Pada mulanya Muttalib ingin sekali mengembalikan harta
Hasyim untuk kemenakannya. Tetapi Naufal menolak, lalu
menguasainya. Sesudah Abd'l-Muttalib mempunyai kekuatan ia
meminta bantuan kepada saudara-saudara ibunya di Jathrib
terhadap tindakan saudara ayahnya itu dengan maksud supaya
miliknya dikembalikan kepadanya. Untuk memberikan bantuan
itu pihak Khazraj di Jathrib mengirimkan delapan puluh orang
pasukan perang. Dengan demikian Naufal terpaksa
mengembalikan harta itu.
Sekarang Abd'l-Muttalib sudah menempati kedudukan Hasyim.
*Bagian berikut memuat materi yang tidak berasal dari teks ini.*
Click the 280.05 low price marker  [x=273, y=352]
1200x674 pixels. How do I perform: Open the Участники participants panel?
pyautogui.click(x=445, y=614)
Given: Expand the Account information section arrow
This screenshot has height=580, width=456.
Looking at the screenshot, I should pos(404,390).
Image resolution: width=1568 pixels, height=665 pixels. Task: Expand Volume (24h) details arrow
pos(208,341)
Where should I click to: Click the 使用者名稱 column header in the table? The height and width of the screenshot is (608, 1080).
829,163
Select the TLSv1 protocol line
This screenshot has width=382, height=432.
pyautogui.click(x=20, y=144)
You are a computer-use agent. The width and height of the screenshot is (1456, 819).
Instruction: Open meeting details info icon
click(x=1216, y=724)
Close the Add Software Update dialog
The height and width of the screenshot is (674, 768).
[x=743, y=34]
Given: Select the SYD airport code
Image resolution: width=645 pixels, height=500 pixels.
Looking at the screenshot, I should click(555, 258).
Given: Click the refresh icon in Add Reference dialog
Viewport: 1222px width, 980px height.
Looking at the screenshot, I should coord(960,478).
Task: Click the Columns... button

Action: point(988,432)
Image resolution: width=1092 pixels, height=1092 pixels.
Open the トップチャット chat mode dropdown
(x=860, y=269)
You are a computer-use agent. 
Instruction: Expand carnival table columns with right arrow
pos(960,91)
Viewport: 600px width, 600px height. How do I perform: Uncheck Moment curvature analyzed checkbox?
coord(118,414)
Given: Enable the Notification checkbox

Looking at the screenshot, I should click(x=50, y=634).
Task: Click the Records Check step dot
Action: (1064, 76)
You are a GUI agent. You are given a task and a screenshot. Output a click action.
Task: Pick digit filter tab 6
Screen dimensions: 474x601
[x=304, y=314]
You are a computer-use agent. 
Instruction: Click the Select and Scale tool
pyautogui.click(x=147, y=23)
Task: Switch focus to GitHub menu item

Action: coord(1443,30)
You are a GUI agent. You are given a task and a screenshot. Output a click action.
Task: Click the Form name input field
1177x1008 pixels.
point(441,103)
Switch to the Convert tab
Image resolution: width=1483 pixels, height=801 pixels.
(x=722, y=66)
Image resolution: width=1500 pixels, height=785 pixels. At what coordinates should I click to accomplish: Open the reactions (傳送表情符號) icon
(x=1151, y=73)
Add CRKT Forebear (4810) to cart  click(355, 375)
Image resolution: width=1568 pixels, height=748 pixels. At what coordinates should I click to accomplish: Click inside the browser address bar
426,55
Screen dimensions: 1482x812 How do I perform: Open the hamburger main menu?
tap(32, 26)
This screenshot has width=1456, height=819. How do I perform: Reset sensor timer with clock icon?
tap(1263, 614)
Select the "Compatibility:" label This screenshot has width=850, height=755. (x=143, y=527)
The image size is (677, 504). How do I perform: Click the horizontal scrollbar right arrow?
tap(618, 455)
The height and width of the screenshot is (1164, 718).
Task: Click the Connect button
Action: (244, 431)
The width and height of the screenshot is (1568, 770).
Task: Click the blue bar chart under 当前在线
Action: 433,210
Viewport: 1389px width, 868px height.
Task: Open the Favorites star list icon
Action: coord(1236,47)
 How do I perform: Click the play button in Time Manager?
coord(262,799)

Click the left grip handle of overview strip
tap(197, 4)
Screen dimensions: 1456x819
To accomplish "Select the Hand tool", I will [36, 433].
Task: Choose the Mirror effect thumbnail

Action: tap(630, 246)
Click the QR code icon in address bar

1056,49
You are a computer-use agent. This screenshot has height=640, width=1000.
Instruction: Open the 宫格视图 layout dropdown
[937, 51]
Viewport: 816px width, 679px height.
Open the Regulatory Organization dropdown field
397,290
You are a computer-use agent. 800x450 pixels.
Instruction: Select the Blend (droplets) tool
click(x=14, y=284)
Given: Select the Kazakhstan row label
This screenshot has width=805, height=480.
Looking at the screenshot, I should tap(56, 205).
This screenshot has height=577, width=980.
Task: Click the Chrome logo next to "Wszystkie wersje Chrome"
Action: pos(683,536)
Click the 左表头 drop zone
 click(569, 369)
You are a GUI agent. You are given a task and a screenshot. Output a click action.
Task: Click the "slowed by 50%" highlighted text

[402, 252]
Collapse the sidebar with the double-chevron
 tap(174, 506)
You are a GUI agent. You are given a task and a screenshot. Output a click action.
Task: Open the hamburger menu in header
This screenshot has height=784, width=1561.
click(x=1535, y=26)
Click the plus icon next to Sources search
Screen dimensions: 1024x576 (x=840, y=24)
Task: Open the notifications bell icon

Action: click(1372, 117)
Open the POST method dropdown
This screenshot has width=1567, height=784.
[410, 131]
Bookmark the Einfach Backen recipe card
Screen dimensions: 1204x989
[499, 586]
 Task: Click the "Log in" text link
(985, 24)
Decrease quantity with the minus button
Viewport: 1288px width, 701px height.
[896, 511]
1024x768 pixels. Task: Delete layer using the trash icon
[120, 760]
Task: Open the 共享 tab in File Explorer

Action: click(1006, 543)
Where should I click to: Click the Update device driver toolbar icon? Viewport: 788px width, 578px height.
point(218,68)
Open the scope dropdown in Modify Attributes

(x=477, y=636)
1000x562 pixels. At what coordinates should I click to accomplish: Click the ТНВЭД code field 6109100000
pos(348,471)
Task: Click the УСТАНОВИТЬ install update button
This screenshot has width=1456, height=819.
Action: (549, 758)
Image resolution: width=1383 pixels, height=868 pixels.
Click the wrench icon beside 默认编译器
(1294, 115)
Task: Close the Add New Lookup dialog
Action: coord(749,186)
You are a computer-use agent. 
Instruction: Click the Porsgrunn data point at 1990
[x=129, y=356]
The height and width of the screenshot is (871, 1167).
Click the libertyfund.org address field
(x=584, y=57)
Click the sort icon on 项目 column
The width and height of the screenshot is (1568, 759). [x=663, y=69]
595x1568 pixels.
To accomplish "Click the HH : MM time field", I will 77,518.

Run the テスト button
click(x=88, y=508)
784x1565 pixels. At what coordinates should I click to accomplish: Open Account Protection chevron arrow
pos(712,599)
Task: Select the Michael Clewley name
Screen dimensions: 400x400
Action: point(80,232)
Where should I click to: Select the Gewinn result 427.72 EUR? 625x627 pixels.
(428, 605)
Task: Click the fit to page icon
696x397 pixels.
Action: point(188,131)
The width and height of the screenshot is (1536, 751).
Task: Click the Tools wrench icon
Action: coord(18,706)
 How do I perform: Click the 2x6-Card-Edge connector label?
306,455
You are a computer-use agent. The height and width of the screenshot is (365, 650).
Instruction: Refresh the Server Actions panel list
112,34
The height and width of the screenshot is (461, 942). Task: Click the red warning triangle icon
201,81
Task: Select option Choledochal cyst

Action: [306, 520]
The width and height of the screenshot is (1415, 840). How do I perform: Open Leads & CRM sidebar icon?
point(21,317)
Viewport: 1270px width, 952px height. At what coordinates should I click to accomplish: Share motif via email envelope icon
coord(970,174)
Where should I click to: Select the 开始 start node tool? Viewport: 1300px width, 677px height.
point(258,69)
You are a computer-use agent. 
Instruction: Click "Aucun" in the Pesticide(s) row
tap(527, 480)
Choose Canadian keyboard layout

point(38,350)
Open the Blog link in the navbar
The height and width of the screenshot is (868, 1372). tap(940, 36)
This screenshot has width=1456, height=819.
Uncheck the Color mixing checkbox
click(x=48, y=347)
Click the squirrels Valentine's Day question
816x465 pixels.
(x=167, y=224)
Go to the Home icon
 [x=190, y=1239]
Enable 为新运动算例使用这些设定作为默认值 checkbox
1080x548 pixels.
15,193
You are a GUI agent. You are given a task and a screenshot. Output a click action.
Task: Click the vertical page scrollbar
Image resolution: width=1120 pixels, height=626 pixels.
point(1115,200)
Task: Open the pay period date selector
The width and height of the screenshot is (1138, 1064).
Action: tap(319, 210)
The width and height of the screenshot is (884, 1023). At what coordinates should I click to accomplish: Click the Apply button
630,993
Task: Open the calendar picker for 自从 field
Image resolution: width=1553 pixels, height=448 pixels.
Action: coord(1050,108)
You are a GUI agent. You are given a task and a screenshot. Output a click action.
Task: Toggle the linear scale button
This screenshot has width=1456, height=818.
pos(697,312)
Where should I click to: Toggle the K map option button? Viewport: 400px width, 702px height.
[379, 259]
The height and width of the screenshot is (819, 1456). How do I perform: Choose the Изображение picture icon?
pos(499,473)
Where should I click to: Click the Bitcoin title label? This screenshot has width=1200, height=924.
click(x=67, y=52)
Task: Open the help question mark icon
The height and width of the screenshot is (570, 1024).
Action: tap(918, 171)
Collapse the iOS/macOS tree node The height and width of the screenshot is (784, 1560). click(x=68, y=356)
Sesudah pamannya Muttalib, dialah yang mengurus pembagian
air dan persediaan makanan. Dalam mengurus dua jabatan ini
terutama urusan air - ia menemui kesulitan yang tidak
sedikit. Sampai saat itu anaknya hanyalah seorang, yaitu
Harith. Sedang persediaan air untuk tamu - sejak terserapnya
sumur Zamzam didatangkan dari beberapa sumur yang
terpencar-pencar sekitar Mekah, yang kemudian diletakkan di
sebuah kolam di dekat Ka'bah. Anak yang banyak itu akan
merupakan bantuan besar dan memudahkan pekerjaan serupa ini
serta pengawasannya sekaligus. Sebaliknya, kalau
Abd'l-Muttalib harus memikul jabatan penyediaan air dan
makanan sedang anak hanya Harith satu-satunya, tentu hal ini
akan terasa berat sekali. Ini jugalah yang lama menjadi
pikiran.
Orang-orang Arab masih selalu ingat kepada
sumur Zamzam yang telah dicetuskan oleh Mudzadz bin Amr
beberapa abad yang lalu. Menjadi harapan mereka selalu
andaikata sumur itu masih tetap ada. Dan sesuai dengan
kedudukannya Abd'l-Muttalib pun tentu lebih banyak lagi
memikirkan dam mengharapkan hal itu. Demikian kerasnya
keinginan itu hingga terbawa dalam tidurnya seolah ada suara
gaib menyuruhnya menggali kembali sumur yang pernah
menyembur di kaki Ismail neneknya dulu itu. Demikian
mendesaknya suara itu dengan menunjukkan sekali letak sumur
itu. Dan diapun memang gigih sekali ingin mencari letak
Zamzam tersebut, sampai achirnya diketemukannya juga, yaitu
terletak antara dua patung: Isaf dan Na'ila.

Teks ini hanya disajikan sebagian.